DG: How are people using the API?
JM: I like the way AnyLeaf, a Y Combinator-backed grocery deal site, is using our API to show recommended recipes next to sale items. I was on their site the other day and saw that ground turkey was on sale at my local Safeway. Right alongside there was a top-rated Food Network recipe for turkey chili. That kind of integration is a clear value-add for users, and also a clever way for AnyLeaf to increase site engagement.
DuckDuckGo is using the Punchfork API to embed recipes directly into their search results. (TIME Magazine called DuckDuckGo the “In-N-Out Burger of search engines”, so I think it’s a nice match with Punchfork!) Go to duckduckgo.com and just type a few ingredients into their search box, and you’ll immediately see the top 3 recipe results from Punchfork without having to click through to a new page.
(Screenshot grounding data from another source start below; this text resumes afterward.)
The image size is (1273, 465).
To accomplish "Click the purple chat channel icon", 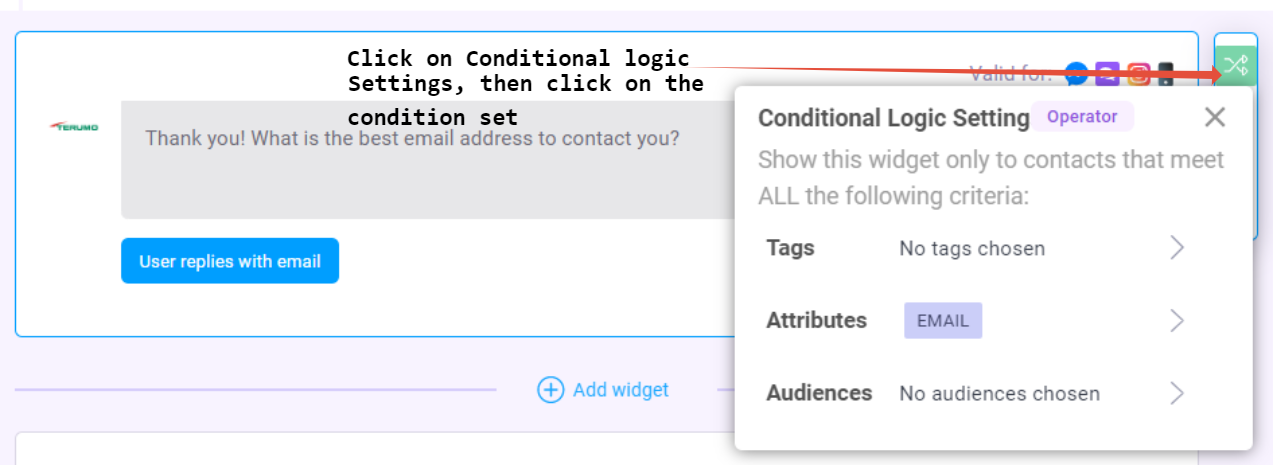I will point(1107,73).
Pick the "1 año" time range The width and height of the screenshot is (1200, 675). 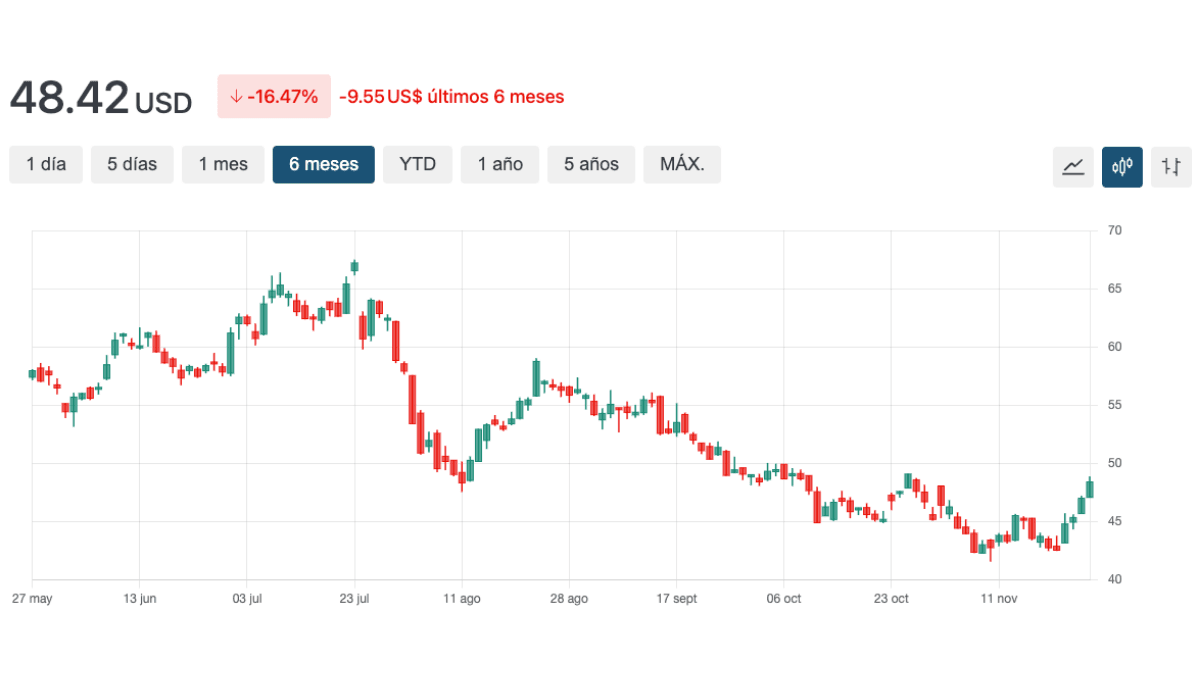pyautogui.click(x=499, y=165)
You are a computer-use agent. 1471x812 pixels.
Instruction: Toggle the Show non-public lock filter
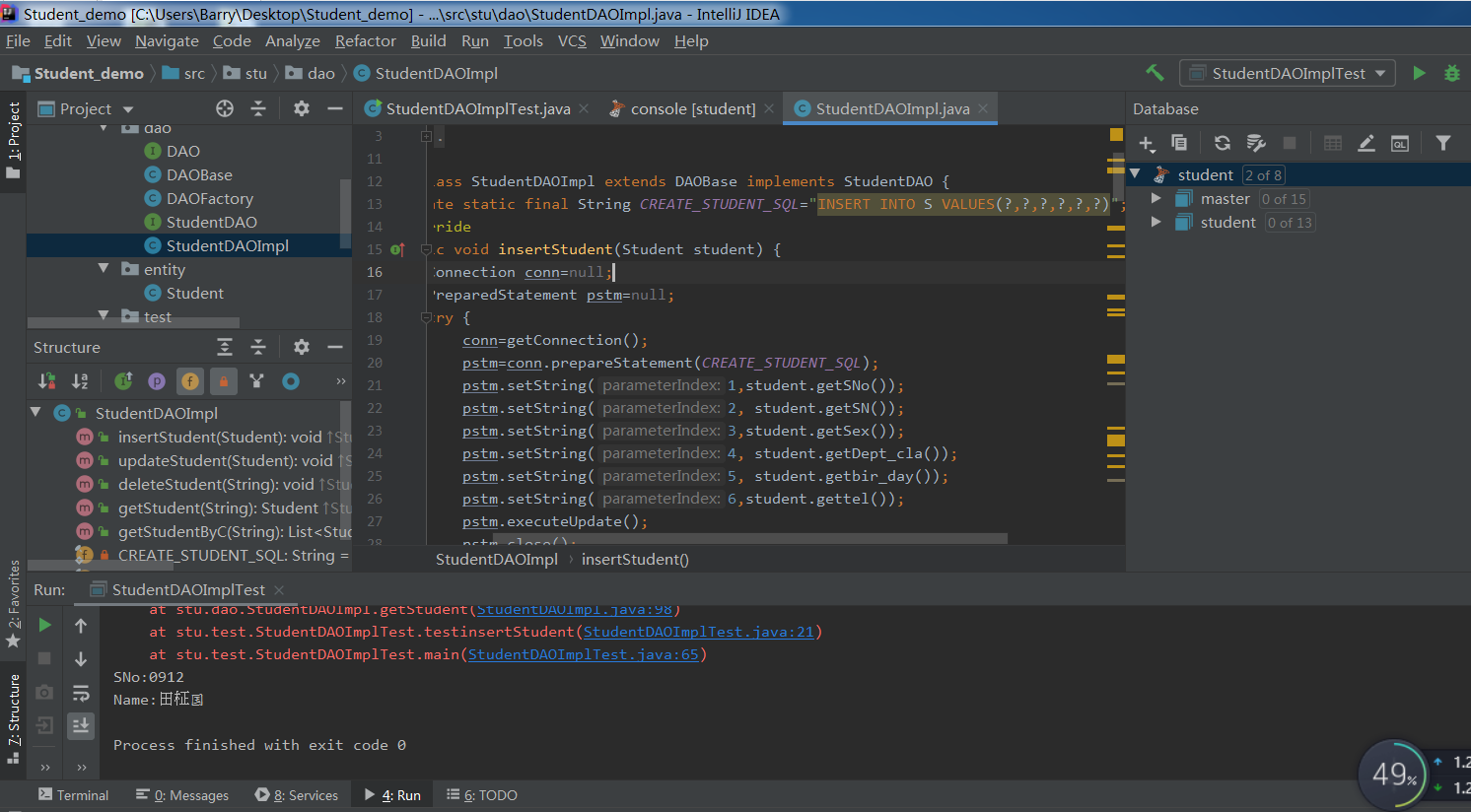pyautogui.click(x=224, y=381)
Users love the immediacy of it, and recipe search has already become one of the most popular features on DuckDuckGo.
Other developers have apps under way that will make use of our API in some unique ways. We hope to make more announcements soon.
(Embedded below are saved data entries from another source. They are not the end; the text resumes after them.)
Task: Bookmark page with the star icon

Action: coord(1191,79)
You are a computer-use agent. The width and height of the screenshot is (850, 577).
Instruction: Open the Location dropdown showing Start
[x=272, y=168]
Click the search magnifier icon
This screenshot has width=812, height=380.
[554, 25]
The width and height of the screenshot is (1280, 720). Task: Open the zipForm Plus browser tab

DG: What incentives do bloggers and recipe providers have for working with you?
JM: My experience is that food bloggers want, above all, for people to read, cook, and enjoy their recipes. Punchfork helps make that happen in a variety of ways.
Search is obviously a major conduit. Each publisher’s complete set of recipes becomes searchable by ingredient, simply by being on Punchfork. So when a user comes along and searches for a dish they’re craving, they might become a fan of a new recipe blog that they’ve never seen before.
The user experience on punchfork.com funnels traffic naturally back to our bloggers. For example, we never republish preparation steps on our site; instead we direct the user back to the recipe source. We also raise visibility for each blogger’s brand by prominently displaying their name and linking to their site wherever possible.
Our social recipe ratings can be used by publishers to see which of their recipes have the highest engagement from users. That’s pretty powerful data that’s hard to find elsewhere.
Lastly, our Recipe API is a unique way for food bloggers to get their recipes in wider syndication. The API generates traffic bloggers wouldn’t have otherwise received. We think that over time, as we continue to add more partnerships, this API channel will become pretty powerful.
It’s super easy for any food blogger or recipe publisher to work with Punchfork. They don’t need special markup on their recipe pages. We do all the integration work on our end.
DG: What gets you most excited about food and tech?
JM: There are two trends I’m very excited about in food tech right now. One is the increasing interconnectedness of the food system. We need to get data flowing between farmer’s markets and recipe sites, from recipe sites to grocery stores, and grocery stores to mobile shopping apps. This is how the next wave of entirely new products will be enabled, especially on the commerce end of the spectrum. And I may sound like a broken record talking about APIs all the time, but APIs definitely play a major role in this.
The other trend I’m excited about is personalization. When I search for a dish on Punchfork, I want to be shown recipes that speak to my tastes, not just the same results as everyone else. True personalization goes beyond “I don’t like cilantro” or “I have leftover spinach in my fridge”. It looks at your actual behavior to uncover linkages that are not expressed directly. But it’s a very subtle problem, and one of the reasons is true personalization requires maintaining some degree of randomness and serendipity. (Otherwise, if you like tuna, you’ll just be shown tuna casserole over and over again.) Personalization will be the foundation of the next iteration of Punchfork.